Stored records
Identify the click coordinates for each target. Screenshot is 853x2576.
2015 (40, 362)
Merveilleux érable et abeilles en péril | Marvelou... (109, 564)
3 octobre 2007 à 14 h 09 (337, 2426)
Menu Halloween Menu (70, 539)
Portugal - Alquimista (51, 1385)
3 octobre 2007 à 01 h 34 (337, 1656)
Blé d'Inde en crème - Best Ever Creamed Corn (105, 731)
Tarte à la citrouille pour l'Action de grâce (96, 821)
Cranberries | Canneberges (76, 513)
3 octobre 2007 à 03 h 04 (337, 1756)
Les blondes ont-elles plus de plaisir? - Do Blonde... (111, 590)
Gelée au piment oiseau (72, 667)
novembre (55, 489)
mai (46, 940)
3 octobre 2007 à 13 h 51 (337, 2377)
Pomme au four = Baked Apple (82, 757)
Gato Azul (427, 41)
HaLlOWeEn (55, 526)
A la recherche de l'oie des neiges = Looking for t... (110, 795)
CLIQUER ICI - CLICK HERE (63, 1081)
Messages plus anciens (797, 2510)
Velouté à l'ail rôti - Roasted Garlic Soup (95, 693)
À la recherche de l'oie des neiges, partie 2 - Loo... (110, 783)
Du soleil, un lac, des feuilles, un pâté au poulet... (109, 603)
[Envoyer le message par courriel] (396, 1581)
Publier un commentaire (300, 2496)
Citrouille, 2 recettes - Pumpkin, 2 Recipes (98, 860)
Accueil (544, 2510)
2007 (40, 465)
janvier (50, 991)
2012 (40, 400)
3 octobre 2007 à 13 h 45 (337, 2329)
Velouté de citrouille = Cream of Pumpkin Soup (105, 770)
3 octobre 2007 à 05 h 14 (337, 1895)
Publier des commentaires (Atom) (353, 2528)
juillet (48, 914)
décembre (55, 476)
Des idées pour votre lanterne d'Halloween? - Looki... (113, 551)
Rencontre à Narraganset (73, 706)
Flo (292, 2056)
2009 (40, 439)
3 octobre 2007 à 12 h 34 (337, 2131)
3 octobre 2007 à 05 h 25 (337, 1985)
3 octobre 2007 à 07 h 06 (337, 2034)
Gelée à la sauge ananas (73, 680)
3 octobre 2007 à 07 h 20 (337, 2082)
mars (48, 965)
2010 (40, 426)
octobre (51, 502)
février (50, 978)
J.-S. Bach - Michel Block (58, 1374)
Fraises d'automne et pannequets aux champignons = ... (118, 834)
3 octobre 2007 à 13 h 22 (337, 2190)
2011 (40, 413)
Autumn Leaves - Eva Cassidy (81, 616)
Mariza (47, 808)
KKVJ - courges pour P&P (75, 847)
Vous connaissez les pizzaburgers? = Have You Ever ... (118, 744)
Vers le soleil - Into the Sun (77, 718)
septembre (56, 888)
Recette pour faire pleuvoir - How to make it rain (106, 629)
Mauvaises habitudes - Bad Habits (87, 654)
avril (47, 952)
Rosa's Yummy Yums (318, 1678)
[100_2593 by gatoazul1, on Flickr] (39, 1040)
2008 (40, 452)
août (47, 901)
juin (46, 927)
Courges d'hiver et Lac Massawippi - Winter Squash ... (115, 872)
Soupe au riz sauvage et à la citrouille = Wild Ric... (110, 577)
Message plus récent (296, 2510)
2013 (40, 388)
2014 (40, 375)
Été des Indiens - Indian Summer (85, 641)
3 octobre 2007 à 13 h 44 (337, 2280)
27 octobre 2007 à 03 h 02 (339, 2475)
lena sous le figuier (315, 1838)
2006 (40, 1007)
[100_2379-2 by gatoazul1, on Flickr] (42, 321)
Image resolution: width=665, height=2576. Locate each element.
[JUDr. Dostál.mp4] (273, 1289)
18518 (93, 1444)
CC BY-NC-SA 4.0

== About this task ==
Reproduce the data above in full, with no line missing.

== Written reply ==
Identify the click coordinates for each target. Screenshot is 853x2576.
2015 (40, 362)
Merveilleux érable et abeilles en péril | Marvelou... (109, 564)
3 octobre 2007 à 14 h 09 (337, 2426)
Menu Halloween Menu (70, 539)
Portugal - Alquimista (51, 1385)
3 octobre 2007 à 01 h 34 (337, 1656)
Blé d'Inde en crème - Best Ever Creamed Corn (105, 731)
Tarte à la citrouille pour l'Action de grâce (96, 821)
Cranberries | Canneberges (76, 513)
3 octobre 2007 à 03 h 04 (337, 1756)
Les blondes ont-elles plus de plaisir? - Do Blonde... (111, 590)
Gelée au piment oiseau (72, 667)
novembre (55, 489)
mai (46, 940)
3 octobre 2007 à 13 h 51 (337, 2377)
Pomme au four = Baked Apple (82, 757)
Gato Azul (427, 41)
HaLlOWeEn (55, 526)
A la recherche de l'oie des neiges = Looking for t... (110, 795)
CLIQUER ICI - CLICK HERE (63, 1081)
Messages plus anciens (797, 2510)
Velouté à l'ail rôti - Roasted Garlic Soup (95, 693)
À la recherche de l'oie des neiges, partie 2 - Loo... (110, 783)
Du soleil, un lac, des feuilles, un pâté au poulet... (109, 603)
[Envoyer le message par courriel] (396, 1581)
Publier un commentaire (300, 2496)
Citrouille, 2 recettes - Pumpkin, 2 Recipes (98, 860)
Accueil (544, 2510)
2007 (40, 465)
janvier (50, 991)
2012 (40, 400)
3 octobre 2007 à 13 h 45 (337, 2329)
Velouté de citrouille = Cream of Pumpkin Soup (105, 770)
3 octobre 2007 à 05 h 14 (337, 1895)
Publier des commentaires (Atom) (353, 2528)
juillet (48, 914)
décembre (55, 476)
Des idées pour votre lanterne d'Halloween? - Looki... (113, 551)
Rencontre à Narraganset (73, 706)
Flo (292, 2056)
2009 (40, 439)
3 octobre 2007 à 12 h 34 (337, 2131)
3 octobre 2007 à 05 h 25 (337, 1985)
3 octobre 2007 à 07 h 06 (337, 2034)
Gelée à la sauge ananas (73, 680)
3 octobre 2007 à 07 h 20 (337, 2082)
mars (48, 965)
2010 (40, 426)
octobre (51, 502)
février (50, 978)
J.-S. Bach - Michel Block (58, 1374)
Fraises d'automne et pannequets aux champignons = ... (118, 834)
3 octobre 2007 à 13 h 22 (337, 2190)
2011 (40, 413)
Autumn Leaves - Eva Cassidy (81, 616)
Mariza (47, 808)
KKVJ - courges pour P&P (75, 847)
Vous connaissez les pizzaburgers? = Have You Ever ... (118, 744)
Vers le soleil - Into the Sun (77, 718)
septembre (56, 888)
Recette pour faire pleuvoir - How to make it rain (106, 629)
Mauvaises habitudes - Bad Habits (87, 654)
avril (47, 952)
Rosa's Yummy Yums (318, 1678)
[100_2593 by gatoazul1, on Flickr] (39, 1040)
2008 (40, 452)
août (47, 901)
juin (46, 927)
Courges d'hiver et Lac Massawippi - Winter Squash ... (115, 872)
Soupe au riz sauvage et à la citrouille = Wild Ric... (110, 577)
Message plus récent (296, 2510)
2013 (40, 388)
2014 (40, 375)
Été des Indiens - Indian Summer (85, 641)
3 octobre 2007 à 13 h 44 (337, 2280)
27 octobre 2007 à 03 h 02 (339, 2475)
lena sous le figuier (315, 1838)
2006 (40, 1007)
[100_2379-2 by gatoazul1, on Flickr] (42, 321)
Image resolution: width=665, height=2576. Locate each element.
[JUDr. Dostál.mp4] (273, 1289)
18518 (93, 1444)
CC BY-NC-SA 4.0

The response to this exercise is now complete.